Excerpts from a dataset:

==============================

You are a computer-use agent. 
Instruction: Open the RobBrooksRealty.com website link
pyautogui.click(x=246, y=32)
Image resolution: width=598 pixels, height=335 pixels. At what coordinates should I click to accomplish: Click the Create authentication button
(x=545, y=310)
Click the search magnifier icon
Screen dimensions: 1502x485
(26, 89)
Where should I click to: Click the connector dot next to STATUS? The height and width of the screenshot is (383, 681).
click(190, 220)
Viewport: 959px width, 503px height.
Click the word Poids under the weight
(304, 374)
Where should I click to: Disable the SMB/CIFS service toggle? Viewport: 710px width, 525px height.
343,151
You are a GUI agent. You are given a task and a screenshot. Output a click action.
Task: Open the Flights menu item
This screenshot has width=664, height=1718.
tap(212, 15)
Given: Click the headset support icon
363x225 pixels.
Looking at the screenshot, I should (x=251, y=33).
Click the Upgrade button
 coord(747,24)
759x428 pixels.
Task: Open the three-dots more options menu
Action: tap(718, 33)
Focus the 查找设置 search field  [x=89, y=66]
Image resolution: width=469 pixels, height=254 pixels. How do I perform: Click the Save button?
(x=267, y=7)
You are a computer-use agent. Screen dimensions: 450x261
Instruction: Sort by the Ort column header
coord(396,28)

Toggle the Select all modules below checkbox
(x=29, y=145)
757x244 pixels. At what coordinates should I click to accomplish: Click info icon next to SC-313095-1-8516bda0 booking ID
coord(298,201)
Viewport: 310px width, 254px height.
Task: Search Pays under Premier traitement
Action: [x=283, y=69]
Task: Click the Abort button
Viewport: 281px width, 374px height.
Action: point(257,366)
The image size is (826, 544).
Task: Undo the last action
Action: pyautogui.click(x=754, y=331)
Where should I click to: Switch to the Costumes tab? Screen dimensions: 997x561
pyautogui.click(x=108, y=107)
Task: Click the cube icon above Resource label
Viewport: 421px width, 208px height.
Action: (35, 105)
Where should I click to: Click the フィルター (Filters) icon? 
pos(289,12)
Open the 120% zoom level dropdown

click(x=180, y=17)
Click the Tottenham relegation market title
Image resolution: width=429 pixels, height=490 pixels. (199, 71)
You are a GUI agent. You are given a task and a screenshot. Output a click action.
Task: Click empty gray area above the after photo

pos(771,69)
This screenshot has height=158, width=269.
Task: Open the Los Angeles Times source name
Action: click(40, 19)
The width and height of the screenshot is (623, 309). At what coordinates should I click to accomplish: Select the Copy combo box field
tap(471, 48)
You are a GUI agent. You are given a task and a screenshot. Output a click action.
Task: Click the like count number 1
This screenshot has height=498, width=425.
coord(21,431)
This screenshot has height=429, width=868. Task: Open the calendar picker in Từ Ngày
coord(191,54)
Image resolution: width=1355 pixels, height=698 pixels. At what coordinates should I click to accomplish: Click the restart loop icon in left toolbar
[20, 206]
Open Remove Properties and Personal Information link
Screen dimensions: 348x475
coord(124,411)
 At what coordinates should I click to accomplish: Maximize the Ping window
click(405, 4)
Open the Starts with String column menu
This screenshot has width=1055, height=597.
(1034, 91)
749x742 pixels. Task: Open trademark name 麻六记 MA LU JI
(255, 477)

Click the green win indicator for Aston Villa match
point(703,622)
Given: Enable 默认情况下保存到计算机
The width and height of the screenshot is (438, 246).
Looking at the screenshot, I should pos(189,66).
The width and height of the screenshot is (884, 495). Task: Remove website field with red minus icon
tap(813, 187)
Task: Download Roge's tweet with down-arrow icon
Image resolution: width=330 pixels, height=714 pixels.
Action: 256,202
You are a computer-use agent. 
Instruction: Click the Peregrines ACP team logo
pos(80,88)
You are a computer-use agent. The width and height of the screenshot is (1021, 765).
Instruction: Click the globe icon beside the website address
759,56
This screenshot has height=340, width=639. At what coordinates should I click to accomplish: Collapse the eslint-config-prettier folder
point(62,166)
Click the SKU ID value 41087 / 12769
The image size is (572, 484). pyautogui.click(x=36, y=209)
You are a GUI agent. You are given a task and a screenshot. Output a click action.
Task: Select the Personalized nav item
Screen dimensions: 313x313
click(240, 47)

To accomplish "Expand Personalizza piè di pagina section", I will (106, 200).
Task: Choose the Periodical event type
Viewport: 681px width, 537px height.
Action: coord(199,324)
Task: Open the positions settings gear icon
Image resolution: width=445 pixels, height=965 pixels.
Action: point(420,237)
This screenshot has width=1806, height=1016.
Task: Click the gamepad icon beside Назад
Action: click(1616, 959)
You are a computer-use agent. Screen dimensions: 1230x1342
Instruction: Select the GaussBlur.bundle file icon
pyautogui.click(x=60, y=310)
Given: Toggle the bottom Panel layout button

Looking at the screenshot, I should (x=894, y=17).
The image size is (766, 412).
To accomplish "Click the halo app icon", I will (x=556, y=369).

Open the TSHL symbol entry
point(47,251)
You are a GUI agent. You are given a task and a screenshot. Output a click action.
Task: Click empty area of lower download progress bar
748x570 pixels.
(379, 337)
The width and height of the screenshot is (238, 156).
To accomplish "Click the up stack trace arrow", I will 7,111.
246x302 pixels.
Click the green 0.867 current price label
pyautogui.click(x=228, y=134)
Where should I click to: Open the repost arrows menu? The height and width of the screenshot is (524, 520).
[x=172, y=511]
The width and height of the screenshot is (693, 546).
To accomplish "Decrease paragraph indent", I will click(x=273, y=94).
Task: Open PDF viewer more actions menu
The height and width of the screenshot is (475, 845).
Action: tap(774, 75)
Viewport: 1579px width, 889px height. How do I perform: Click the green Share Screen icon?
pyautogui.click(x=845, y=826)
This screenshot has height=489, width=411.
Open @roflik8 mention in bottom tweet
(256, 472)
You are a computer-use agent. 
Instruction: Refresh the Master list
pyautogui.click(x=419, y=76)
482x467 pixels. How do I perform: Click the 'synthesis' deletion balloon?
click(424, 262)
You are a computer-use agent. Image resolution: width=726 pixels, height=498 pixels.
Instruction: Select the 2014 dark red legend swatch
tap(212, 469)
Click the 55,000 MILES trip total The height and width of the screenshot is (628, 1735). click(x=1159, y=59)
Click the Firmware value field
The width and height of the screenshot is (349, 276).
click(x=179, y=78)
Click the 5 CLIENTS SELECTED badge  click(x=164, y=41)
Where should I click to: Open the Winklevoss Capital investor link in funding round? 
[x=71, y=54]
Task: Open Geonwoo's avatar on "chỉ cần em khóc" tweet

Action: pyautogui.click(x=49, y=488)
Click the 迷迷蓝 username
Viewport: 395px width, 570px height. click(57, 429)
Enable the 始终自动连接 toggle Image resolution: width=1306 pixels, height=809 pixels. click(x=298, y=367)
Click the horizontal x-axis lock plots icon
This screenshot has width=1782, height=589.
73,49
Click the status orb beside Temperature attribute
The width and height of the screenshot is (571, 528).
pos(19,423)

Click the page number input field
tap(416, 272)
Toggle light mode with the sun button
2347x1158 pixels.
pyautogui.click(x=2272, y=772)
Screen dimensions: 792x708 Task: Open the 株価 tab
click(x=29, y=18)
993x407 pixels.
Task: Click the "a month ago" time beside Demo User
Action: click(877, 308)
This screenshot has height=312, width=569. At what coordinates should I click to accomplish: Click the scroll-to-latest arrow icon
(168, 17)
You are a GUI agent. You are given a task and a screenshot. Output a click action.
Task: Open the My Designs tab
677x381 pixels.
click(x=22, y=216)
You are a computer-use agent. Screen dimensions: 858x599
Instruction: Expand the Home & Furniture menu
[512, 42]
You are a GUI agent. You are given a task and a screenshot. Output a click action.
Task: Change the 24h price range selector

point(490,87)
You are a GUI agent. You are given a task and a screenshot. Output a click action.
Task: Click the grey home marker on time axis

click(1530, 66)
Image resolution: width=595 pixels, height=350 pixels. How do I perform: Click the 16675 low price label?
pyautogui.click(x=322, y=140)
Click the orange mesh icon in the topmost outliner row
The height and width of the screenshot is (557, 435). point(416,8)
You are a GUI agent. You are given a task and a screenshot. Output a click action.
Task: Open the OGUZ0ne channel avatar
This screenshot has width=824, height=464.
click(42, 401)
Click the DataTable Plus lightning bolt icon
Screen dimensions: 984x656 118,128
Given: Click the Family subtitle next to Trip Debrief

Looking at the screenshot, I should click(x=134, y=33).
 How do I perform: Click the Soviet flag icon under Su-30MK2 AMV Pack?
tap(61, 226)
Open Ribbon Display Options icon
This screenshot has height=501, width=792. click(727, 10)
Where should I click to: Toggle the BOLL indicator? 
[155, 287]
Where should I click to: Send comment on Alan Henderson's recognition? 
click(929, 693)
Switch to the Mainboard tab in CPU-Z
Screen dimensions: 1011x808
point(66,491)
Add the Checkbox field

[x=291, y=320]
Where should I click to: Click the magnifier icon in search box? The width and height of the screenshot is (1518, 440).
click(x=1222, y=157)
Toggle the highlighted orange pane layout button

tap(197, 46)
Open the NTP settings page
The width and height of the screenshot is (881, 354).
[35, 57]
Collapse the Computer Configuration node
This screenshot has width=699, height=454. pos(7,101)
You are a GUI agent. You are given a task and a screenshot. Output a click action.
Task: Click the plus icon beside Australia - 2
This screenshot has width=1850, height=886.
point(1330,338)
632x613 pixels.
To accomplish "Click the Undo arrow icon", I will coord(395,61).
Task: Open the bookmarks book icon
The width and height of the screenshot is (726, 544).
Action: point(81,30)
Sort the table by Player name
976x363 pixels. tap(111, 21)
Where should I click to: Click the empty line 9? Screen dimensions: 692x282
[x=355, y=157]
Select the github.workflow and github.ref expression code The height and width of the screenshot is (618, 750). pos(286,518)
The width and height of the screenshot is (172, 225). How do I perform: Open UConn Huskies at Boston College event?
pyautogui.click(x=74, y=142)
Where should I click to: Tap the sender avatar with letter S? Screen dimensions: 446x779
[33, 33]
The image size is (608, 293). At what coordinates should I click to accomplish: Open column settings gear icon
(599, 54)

==============================

Aim of the task: The answer consists of the line holding "Where should I click to: Tap" and every line after it up to the end of the records, word for word.

Your solution:
Where should I click to: Tap the sender avatar with letter S? Screen dimensions: 446x779
[33, 33]
The image size is (608, 293). At what coordinates should I click to accomplish: Open column settings gear icon
(599, 54)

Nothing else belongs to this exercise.